_Exercise brief:_ Copy each line of the listing where the word "resolution" can be found.

_Provided material:_

- Opening Delimiter -

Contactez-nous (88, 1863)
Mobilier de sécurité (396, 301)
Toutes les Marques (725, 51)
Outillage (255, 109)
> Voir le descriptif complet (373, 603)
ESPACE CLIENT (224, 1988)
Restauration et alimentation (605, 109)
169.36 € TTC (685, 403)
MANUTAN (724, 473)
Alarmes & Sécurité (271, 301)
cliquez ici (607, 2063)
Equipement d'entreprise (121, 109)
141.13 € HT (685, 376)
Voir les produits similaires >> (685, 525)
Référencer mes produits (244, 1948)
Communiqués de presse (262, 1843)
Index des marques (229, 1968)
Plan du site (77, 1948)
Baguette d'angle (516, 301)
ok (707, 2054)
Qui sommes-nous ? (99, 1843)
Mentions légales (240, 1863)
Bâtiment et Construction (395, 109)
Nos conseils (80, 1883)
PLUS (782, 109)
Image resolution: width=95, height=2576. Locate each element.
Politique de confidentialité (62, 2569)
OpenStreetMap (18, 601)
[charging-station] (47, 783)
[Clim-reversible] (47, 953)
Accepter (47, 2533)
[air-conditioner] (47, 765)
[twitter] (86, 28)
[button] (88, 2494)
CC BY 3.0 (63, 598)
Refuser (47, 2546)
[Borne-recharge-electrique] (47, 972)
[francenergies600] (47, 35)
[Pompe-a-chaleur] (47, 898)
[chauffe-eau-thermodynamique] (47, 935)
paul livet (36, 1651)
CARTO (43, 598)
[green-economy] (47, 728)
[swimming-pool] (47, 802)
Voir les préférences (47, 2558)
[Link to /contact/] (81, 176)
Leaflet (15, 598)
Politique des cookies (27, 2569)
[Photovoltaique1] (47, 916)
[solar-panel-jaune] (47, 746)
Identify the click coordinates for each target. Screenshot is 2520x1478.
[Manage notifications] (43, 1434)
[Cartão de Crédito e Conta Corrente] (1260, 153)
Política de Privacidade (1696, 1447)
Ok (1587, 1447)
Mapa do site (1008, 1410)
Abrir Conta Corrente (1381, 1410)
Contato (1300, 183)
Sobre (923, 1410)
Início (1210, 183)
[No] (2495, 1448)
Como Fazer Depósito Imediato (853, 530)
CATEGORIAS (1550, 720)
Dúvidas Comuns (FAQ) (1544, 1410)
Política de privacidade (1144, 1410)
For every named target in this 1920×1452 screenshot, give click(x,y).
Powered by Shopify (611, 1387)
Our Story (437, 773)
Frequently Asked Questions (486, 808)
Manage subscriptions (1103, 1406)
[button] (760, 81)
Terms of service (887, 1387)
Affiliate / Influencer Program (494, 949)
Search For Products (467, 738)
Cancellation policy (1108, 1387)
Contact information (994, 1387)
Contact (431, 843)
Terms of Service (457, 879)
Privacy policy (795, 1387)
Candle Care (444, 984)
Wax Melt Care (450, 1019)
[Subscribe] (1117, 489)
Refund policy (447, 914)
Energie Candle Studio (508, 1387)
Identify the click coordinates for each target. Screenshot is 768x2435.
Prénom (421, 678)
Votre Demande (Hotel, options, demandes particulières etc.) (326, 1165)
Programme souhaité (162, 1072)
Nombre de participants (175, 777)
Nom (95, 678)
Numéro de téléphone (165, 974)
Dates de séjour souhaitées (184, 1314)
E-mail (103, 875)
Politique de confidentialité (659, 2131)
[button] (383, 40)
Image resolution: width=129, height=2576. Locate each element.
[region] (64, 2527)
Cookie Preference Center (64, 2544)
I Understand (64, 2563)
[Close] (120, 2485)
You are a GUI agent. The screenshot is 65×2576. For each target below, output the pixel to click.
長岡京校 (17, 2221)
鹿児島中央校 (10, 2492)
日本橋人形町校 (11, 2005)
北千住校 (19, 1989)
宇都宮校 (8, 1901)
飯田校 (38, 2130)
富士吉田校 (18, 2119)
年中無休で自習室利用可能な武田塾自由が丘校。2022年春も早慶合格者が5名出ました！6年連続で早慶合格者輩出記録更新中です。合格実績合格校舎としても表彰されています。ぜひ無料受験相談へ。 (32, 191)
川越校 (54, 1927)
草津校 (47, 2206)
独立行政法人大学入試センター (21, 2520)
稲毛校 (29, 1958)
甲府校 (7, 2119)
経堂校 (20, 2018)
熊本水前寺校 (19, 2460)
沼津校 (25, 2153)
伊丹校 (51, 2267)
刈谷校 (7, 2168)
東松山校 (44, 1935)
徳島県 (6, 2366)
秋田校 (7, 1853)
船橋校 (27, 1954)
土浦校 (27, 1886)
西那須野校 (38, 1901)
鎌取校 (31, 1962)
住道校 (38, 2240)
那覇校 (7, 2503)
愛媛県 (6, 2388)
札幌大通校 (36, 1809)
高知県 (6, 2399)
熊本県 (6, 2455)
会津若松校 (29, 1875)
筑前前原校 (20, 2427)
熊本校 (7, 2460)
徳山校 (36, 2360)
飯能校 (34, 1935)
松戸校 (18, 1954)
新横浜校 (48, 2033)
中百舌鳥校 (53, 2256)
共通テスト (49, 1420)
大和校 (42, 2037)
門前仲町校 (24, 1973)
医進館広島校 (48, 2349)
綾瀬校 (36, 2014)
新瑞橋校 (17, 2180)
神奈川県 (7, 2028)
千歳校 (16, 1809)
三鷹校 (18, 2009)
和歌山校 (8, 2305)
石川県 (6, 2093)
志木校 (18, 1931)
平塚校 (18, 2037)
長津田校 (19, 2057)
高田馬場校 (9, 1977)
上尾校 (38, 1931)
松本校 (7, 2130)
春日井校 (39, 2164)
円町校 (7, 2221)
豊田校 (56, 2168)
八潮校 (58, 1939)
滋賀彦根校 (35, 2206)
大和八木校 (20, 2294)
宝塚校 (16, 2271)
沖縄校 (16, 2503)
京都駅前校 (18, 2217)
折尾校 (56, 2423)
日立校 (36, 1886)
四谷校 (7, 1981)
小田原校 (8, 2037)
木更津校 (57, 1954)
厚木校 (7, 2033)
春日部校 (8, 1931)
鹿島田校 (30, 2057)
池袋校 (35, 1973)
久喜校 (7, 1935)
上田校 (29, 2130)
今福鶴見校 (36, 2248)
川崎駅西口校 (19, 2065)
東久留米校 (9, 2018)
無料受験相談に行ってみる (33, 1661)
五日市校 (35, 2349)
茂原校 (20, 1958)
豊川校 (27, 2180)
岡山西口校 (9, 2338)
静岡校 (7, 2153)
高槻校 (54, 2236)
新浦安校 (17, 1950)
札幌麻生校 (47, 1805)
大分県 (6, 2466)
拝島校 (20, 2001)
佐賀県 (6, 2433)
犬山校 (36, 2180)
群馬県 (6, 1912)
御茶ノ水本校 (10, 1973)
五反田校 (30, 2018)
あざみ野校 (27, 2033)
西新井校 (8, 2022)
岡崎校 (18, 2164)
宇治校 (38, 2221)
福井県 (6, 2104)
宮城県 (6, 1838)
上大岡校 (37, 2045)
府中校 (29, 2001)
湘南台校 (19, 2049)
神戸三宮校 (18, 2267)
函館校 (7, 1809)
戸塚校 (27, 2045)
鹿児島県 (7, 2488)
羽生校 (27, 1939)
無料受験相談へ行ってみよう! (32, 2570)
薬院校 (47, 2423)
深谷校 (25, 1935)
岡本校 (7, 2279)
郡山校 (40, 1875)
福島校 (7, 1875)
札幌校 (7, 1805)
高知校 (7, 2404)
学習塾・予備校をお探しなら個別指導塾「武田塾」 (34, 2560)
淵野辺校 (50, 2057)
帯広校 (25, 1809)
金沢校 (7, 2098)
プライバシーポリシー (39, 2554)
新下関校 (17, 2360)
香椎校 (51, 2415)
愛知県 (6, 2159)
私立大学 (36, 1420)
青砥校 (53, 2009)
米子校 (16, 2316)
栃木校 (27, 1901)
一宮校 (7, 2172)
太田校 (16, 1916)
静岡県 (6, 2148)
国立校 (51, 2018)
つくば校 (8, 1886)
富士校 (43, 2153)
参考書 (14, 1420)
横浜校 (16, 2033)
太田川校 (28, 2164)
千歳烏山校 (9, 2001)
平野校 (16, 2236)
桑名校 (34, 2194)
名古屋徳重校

- Closing Delimiter -

_Your response:_
Image resolution: width=95, height=2576. Locate each element.
Image resolution: width=129, height=2576. Locate each element.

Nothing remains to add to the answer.